Due to its extremely low crime rate, Malta is among the safest countries in Europe. Malta continuously rates among the top ten most secure nations in Europe. Retiring in Malta is no less than living freely as if you’re vacationing.

Member of EU 

Since joining the EU in 2004, Malta has enjoyed political stability as an independent republic. It now offers its citizens a wonderful place to live. The country is open to startups, and anyone with the right character, by the books, can register company Malta and begin their venture.

5 Benefits of Living in Malta

retirement

It’s best for seniors who wish to live in a safe place where English is spoken as one of the primary languages, as well as an area with a top-notch health sector, reasonable housing expenses, and a laid-back lifestyle. 

Tip: If you want to embark on a business venture, you’ll be surprised to uncover the business opportunities and how profitable company registration in Malta is. There are tax incentives and relaxation like an entrepreneur would want.

1. Diversity of Cuisine

Maltese locals love hobz biz-zejt, bread topped with olive oil, cheese, and fresh tomatoes. Considering the city’s proximity to Italy, it should be no wonder that cafés and eateries also serve delicious pasta. 

Aliotta, a Maltese fish stew, and lampuki (fish) pie are only a couple of the traditional recipes that primarily rely on the plentiful fish regularly caught in the Mediterranean.

There are date and nut desserts, semifreddos, and gelatos available for dessert, all of which are exquisite. In Malta’s bigger cities, street carts frequently sell them. They are a fantastic snack for traveling or sightseeing.

2. Top-Notch Health System

Maltese healthcare is well-known for being among the most advanced in the world, despite its small size, and it consistently ranks highly in global rankings for healthcare services as a whole. 

The country’s dedication to healthcare isn’t unexpected when you realize that the first hospital on the island was established in 1372.

EU citizens get a European Health Insurance Card as a token for their health insurance when they move to Malta. If non-EU residents want to use the health service, they must contribute to social security or purchase insurance. 

3. Relaxing Lifestyle

Based on the location you choose to reside on the island, Malta may be a bit cheaper than other large-city locations in Europe and the United States.

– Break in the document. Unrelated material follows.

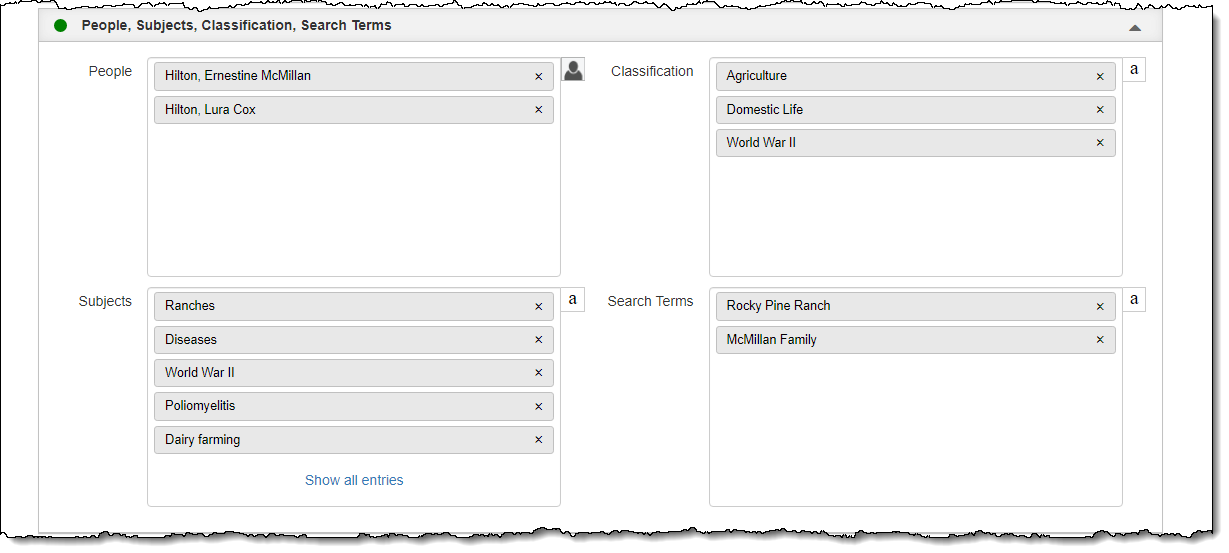Open the People name authority icon
Screen dimensions: 1229x553
coord(573,70)
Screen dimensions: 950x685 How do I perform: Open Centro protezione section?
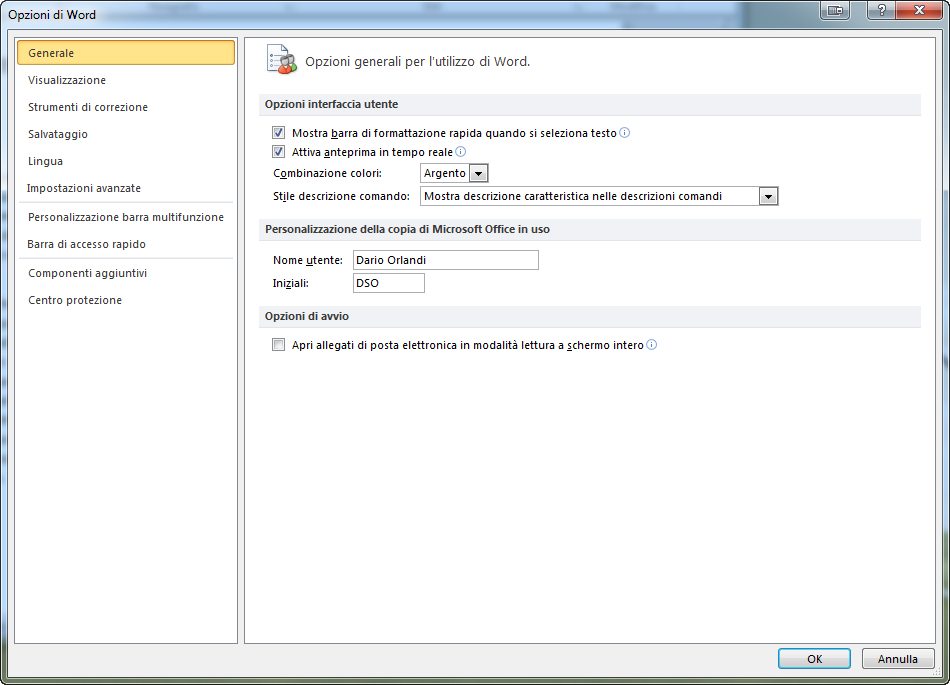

Although the coastline is lovely, you will inevitably have to pay more for the awe striking sites and landscapes. It’s the cost of the views. You can live on a budget if you choose a location that’s not as attractive.

4. Rich Ethnic Mix

Malta has a lot to offer when learning about history. Unlike many other countries, it is a true melting pot with a rich history. It has been impacted by people who have lived here for over many years. 

The culmination of those practices and beliefs has given rise to a culture exclusive to MalSome some UNESCO World Heritage sites in which you will find lasting proof of human traces and magnificent infrastructure: the entire city of Valletta, its megalithic temples, and the enigmatic al Saflieni Hypogeum, an underground sanctuary and mausoleum that archaeologists believe dates back to 3000 B.C.

Visiting the tiny communities sprinkled throughout the island is another excellent way for elderly foreigners to get to know their new home.

5. Malta is an English Speaking Country

Britain ruled over Malta for about 150, which can be why the English language is a big part of the Maltese heritage. 

Most individuals are fluent in English, and all signage and government papers are written in this language. Naturally, transitioning to living in a new nation is much easier when many English speakers surround you.

Many individuals usually check off the thought of retiring to Europe because they are concerned about having to learn a new language. You won’t need to fret about this in Malta. 

Conclusion

It’s the ideal location to take your time, explore, and have a good time. Another benefit of retiring here is that you’ll meet ex-pats from all over the world, which will make for an interesting experience as you build your social network.

The views expressed in this article are those of the authors and do not necessarily reflect the views or policies of The World Financial Review.